Merge "etcd: Add support for more scenarios"

2023-11-29 11:13:18 +00:00 · 2023-11-29 11:13:18 +00:00 · e971d0c795
commit e971d0c795
parent 65c2196975 ed3b27cc92
18 changed files with 471 additions and 19 deletions
--- a/ansible/roles/etcd/defaults/main.yml
+++ b/ansible/roles/etcd/defaults/main.yml
@ -5,15 +5,18 @@ etcd_services:
    group: etcd
    enabled: true
    environment:
+      # KOLLA_BOOTSTRAP_STATUS is used to indicate whether the container should
+      # be recreated.

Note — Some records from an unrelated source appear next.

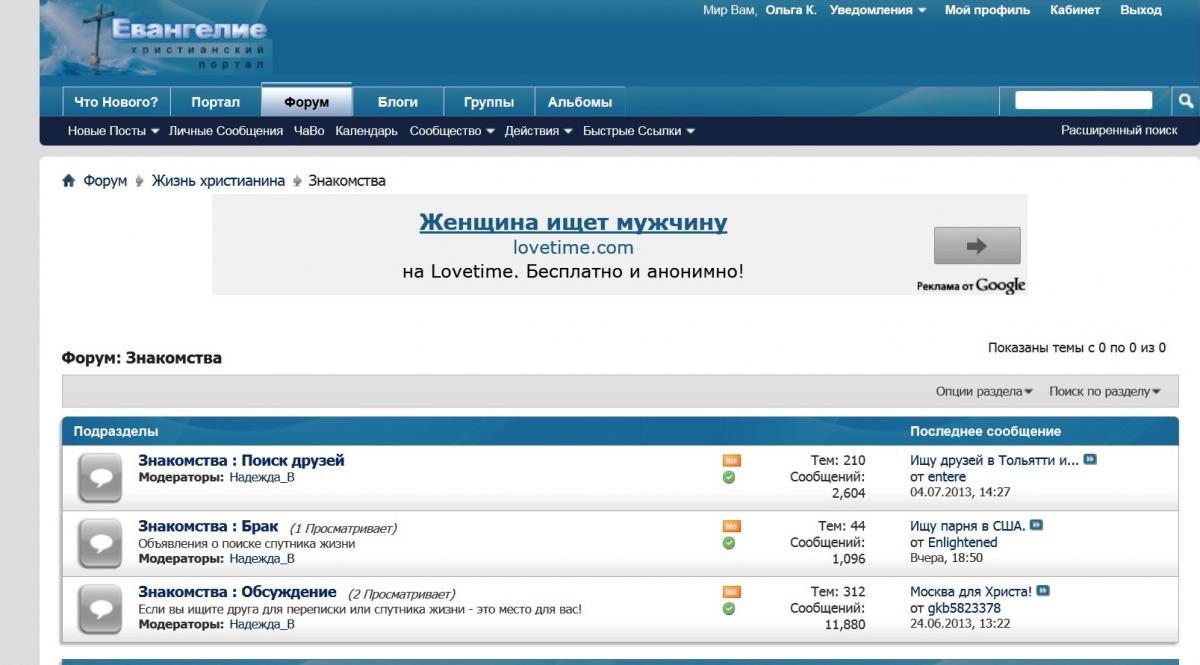Image resolution: width=1200 pixels, height=665 pixels.
Task: Open the Знакомства : Поиск друзей subforum
Action: 241,461
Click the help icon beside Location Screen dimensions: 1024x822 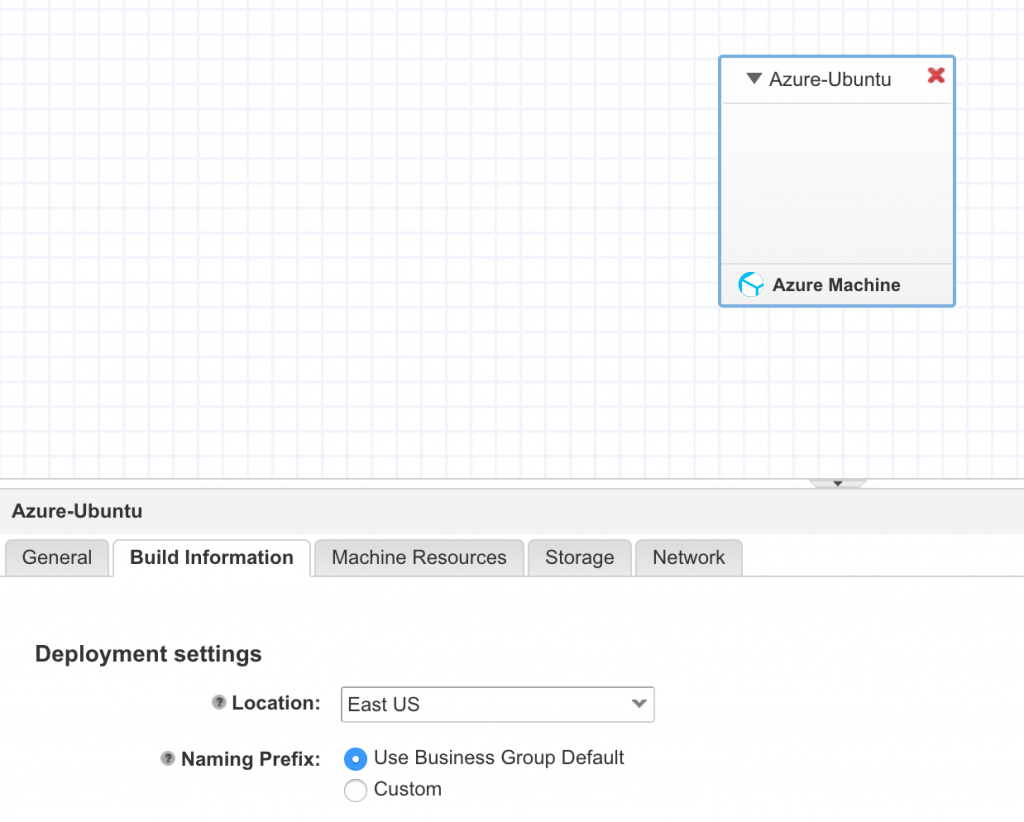coord(219,703)
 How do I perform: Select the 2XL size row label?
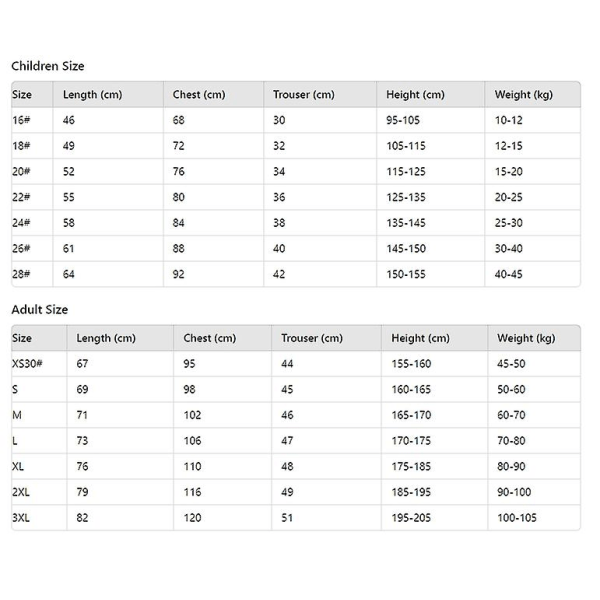[22, 491]
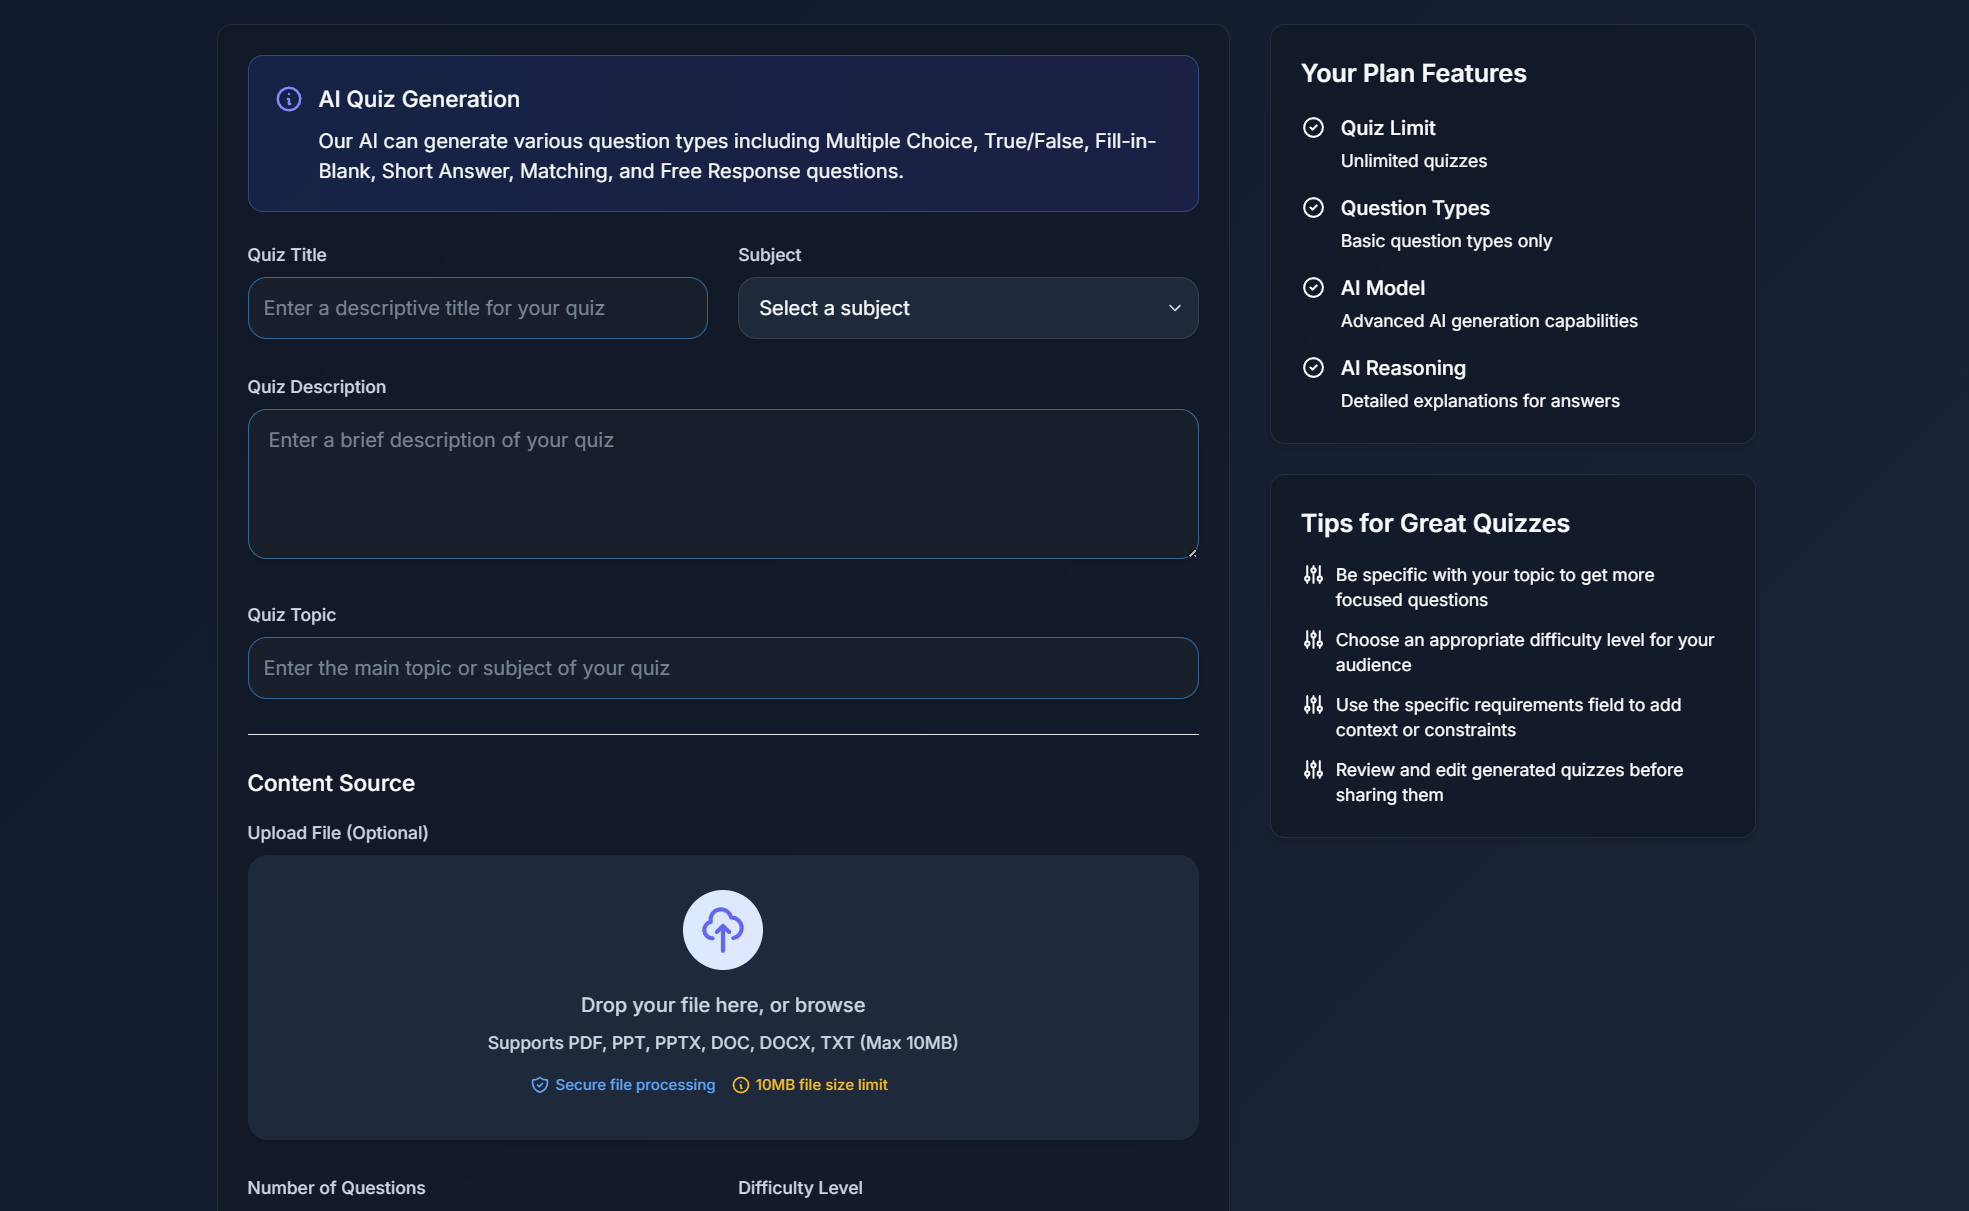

Otherwise the kolla_container task doesn't detect that the
+      # environment has changed if variables are removed.
+      KOLLA_BOOTSTRAP_STATUS: "bootstrap completed"
+      ETCDCTL_API: "3"
+      ETCDCTL_ENDPOINTS: "{{ etcd_client_internal_endpoint }}"
+      ETCDCTL_WRITE_OUT: "json"
      ETCD_DATA_DIR: "/var/lib/etcd"
      ETCD_NAME: "{{ ansible_facts.hostname }}"
      ETCD_ADVERTISE_CLIENT_URLS: "{{ etcd_client_internal_endpoint }}"
      ETCD_LISTEN_CLIENT_URLS: "{{ etcd_client_internal_endpoint }}"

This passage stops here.